DATA –
----

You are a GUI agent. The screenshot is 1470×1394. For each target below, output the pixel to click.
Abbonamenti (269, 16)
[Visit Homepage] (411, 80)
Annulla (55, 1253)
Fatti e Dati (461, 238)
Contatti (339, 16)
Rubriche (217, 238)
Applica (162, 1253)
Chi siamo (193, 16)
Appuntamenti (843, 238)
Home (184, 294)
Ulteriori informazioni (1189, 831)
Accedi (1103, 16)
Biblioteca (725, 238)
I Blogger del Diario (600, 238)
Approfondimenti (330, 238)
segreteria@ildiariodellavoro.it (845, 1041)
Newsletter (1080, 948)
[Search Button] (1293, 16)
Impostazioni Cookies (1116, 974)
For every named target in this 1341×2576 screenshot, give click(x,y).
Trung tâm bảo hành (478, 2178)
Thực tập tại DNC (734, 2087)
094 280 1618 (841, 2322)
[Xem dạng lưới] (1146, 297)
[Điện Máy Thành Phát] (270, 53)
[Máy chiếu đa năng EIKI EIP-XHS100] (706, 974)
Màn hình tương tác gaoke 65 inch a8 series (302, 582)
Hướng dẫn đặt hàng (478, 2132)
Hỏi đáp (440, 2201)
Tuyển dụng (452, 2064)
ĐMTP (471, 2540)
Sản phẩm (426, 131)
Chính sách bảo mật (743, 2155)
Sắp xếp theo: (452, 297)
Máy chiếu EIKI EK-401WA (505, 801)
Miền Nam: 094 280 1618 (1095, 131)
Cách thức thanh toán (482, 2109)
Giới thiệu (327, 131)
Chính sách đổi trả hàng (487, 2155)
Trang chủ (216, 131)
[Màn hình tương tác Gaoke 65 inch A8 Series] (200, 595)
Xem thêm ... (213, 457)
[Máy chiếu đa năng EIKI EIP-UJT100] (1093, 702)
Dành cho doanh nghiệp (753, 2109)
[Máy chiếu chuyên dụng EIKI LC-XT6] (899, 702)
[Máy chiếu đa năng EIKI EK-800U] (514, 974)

----

GOAL OF THE EXERCISE –
One number is the whole answer: how many lines in the records contain "click".

PROBLEM SOLUTION –
2